忘却の城で記憶を失ったソラは、本来の記憶を取り戻すため眠りについたが、
彼が生まれてから過ごしてきた歳月の記憶をすべて回復するにはかなりの時間を要するものと思われた。
だが忘却の城はXIII機関が支配していた地だ。
より安全な場所でソラを保護せねばならない。
私はナミネを説得し、眠るソラをトワイライトタウンに移して守ることにした。
ナミネ。
以前も書いたが、彼女は極めて特異な存在だ。
ノーバディと同じ過程で生まれはしたものの、ノーバディとしての要素がほぼ欠落している。
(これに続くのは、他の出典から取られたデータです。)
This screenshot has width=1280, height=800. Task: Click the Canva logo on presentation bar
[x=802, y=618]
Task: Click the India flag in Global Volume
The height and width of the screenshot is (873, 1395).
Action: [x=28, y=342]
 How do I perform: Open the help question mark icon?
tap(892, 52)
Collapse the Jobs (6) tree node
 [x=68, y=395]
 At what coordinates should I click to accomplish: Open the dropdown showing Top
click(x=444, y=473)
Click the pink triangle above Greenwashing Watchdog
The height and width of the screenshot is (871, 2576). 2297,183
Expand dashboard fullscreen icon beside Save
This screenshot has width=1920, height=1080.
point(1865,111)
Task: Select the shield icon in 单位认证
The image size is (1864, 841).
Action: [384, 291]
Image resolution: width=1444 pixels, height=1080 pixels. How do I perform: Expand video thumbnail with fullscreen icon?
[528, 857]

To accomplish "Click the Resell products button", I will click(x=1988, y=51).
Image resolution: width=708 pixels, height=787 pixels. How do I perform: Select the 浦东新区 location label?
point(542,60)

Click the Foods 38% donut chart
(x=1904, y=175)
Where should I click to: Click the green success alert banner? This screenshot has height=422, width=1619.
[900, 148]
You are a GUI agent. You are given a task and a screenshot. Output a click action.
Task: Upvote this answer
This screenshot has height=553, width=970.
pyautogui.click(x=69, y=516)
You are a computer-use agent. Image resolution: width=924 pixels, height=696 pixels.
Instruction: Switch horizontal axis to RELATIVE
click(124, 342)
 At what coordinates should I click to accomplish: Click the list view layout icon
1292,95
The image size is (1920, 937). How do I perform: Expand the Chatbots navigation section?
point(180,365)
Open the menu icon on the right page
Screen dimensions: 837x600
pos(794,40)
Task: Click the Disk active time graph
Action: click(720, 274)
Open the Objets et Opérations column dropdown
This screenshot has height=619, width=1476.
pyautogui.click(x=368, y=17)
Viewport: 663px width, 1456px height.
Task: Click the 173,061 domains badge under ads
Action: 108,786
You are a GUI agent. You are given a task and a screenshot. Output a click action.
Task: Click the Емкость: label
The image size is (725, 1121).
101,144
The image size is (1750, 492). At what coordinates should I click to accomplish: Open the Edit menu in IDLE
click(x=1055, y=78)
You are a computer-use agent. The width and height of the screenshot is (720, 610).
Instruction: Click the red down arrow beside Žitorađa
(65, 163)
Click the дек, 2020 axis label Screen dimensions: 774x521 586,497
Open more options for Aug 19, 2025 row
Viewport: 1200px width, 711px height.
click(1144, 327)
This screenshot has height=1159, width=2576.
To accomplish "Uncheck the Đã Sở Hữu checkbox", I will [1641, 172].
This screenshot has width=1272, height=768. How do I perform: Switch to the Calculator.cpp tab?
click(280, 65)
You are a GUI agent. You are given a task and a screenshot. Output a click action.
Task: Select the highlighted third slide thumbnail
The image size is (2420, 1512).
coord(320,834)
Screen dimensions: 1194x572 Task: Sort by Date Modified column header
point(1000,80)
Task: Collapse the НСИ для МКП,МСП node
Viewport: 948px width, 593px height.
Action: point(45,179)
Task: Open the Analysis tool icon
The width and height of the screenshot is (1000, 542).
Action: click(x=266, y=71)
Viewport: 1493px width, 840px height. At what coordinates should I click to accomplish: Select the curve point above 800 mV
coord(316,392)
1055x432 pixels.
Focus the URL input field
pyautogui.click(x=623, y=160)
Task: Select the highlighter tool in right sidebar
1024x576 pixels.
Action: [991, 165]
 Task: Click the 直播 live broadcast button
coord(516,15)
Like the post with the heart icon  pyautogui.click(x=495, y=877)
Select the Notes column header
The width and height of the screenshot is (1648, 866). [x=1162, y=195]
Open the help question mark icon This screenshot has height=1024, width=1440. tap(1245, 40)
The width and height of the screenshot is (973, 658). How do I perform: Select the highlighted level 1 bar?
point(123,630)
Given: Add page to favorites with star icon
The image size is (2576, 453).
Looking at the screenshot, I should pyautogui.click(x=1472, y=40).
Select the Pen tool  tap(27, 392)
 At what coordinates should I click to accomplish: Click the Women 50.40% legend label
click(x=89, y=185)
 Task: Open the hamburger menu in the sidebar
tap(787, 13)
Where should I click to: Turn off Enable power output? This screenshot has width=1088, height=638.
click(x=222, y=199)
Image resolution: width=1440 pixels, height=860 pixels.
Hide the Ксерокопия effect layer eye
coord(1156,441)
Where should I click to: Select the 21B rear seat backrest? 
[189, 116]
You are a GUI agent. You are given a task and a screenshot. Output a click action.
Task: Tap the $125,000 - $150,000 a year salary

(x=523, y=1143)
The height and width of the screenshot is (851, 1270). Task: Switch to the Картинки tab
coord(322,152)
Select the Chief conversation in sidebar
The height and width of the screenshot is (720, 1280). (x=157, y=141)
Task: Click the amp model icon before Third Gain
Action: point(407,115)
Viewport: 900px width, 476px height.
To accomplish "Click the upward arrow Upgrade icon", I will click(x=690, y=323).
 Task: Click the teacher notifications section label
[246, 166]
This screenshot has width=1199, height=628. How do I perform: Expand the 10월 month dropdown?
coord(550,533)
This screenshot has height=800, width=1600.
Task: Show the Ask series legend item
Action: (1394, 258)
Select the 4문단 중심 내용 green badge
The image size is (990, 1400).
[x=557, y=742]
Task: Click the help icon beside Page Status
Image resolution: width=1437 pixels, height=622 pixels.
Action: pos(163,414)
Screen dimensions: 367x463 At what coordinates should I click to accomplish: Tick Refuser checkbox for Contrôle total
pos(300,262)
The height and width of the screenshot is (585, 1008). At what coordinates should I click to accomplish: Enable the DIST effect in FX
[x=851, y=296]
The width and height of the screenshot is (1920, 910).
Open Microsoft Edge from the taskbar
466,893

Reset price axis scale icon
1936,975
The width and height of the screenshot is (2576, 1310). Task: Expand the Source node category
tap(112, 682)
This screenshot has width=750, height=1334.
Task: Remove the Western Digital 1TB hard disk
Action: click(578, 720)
彼女が絵を書きつづけているのは、自らに欠けたものを、他者の------主にソラの記憶から補うためかもしれぬ。
私はひとつの仮説に至った。
ナミネが特異なノーバディとして生まれたのは、かつてソラが自らの身にキーブレードをふるい、
ソラとカイリの"心"が同時に肉体を離れた時だと思われる。
ナミネは、カイリのノーバディとして生じた。
だがノーバディとして在るために用いた媒介は、ソラの肉体と魂だった------。
人が心を奪われる時、自我なきハートレスが生まれ、残された肉体と魂はノーバディを生む媒介となる。
だが自らの意思で心を肉体から解き放った者は?
ソラとゼアノートは、ハートレスと化しても自我を保っていた。
そしてカイリとナミネのケース。
カイリの心に闇が存在しなかったという例外と、カイリから離れた心が、ソラという器に移ったという例外------
理論上ありえない例外が重なったことが原因ではないだろうか。
ソラが眠っている間に、私は私の成すべきことをしよう。
リクという新たな協力者も現れた。